TASK REQUIREMENTS: Rewrite the records below, changing every "Assistant" to "Helper" and leaving everything else unchanged.

DATA RECORDS:

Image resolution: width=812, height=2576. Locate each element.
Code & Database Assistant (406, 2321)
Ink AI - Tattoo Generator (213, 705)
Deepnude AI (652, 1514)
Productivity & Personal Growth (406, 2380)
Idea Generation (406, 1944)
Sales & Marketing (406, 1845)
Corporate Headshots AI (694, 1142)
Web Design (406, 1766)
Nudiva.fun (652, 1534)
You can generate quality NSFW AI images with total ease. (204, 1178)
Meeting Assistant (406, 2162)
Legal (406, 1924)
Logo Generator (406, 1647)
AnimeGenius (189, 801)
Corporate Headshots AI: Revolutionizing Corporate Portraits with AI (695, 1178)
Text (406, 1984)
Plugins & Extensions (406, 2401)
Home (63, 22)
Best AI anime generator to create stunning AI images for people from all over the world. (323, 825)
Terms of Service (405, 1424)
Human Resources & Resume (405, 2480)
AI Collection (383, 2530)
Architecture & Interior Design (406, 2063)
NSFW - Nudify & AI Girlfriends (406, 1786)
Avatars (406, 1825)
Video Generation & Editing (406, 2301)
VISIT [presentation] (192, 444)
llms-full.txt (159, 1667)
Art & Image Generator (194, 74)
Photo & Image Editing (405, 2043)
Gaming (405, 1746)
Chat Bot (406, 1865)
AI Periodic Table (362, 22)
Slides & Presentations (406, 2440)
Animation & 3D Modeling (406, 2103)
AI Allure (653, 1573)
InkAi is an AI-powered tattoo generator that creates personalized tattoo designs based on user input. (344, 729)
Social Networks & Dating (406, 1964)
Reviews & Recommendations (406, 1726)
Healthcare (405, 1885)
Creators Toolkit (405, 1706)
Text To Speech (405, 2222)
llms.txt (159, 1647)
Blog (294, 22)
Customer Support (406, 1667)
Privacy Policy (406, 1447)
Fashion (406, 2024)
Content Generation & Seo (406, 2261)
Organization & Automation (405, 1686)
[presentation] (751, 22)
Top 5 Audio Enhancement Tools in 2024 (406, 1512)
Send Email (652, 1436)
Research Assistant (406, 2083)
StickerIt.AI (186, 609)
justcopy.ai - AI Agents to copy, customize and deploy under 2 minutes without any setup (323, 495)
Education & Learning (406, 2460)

FINISHED TASK:
Image resolution: width=812, height=2576. Locate each element.
Code & Database Helper (406, 2321)
Ink AI - Tattoo Generator (213, 705)
Deepnude AI (652, 1514)
Productivity & Personal Growth (406, 2380)
Idea Generation (406, 1944)
Sales & Marketing (406, 1845)
Corporate Headshots AI (694, 1142)
Web Design (406, 1766)
Nudiva.fun (652, 1534)
You can generate quality NSFW AI images with total ease. (204, 1178)
Meeting Helper (406, 2162)
Legal (406, 1924)
Logo Generator (406, 1647)
AnimeGenius (189, 801)
Corporate Headshots AI: Revolutionizing Corporate Portraits with AI (695, 1178)
Text (406, 1984)
Plugins & Extensions (406, 2401)
Home (63, 22)
Best AI anime generator to create stunning AI images for people from all over the world. (323, 825)
Terms of Service (405, 1424)
Human Resources & Resume (405, 2480)
AI Collection (383, 2530)
Architecture & Interior Design (406, 2063)
NSFW - Nudify & AI Girlfriends (406, 1786)
Avatars (406, 1825)
Video Generation & Editing (406, 2301)
VISIT [presentation] (192, 444)
llms-full.txt (159, 1667)
Art & Image Generator (194, 74)
Photo & Image Editing (405, 2043)
Gaming (405, 1746)
Chat Bot (406, 1865)
AI Periodic Table (362, 22)
Slides & Presentations (406, 2440)
Animation & 3D Modeling (406, 2103)
AI Allure (653, 1573)
InkAi is an AI-powered tattoo generator that creates personalized tattoo designs based on user input. (344, 729)
Social Networks & Dating (406, 1964)
Reviews & Recommendations (406, 1726)
Healthcare (405, 1885)
Creators Toolkit (405, 1706)
Text To Speech (405, 2222)
llms.txt (159, 1647)
Blog (294, 22)
Customer Support (406, 1667)
Privacy Policy (406, 1447)
Fashion (406, 2024)
Content Generation & Seo (406, 2261)
Organization & Automation (405, 1686)
[presentation] (751, 22)
Top 5 Audio Enhancement Tools in 2024 (406, 1512)
Send Email (652, 1436)
Research Helper (406, 2083)
StickerIt.AI (186, 609)
justcopy.ai - AI Agents to copy, customize and deploy under 2 minutes without any setup (323, 495)
Education & Learning (406, 2460)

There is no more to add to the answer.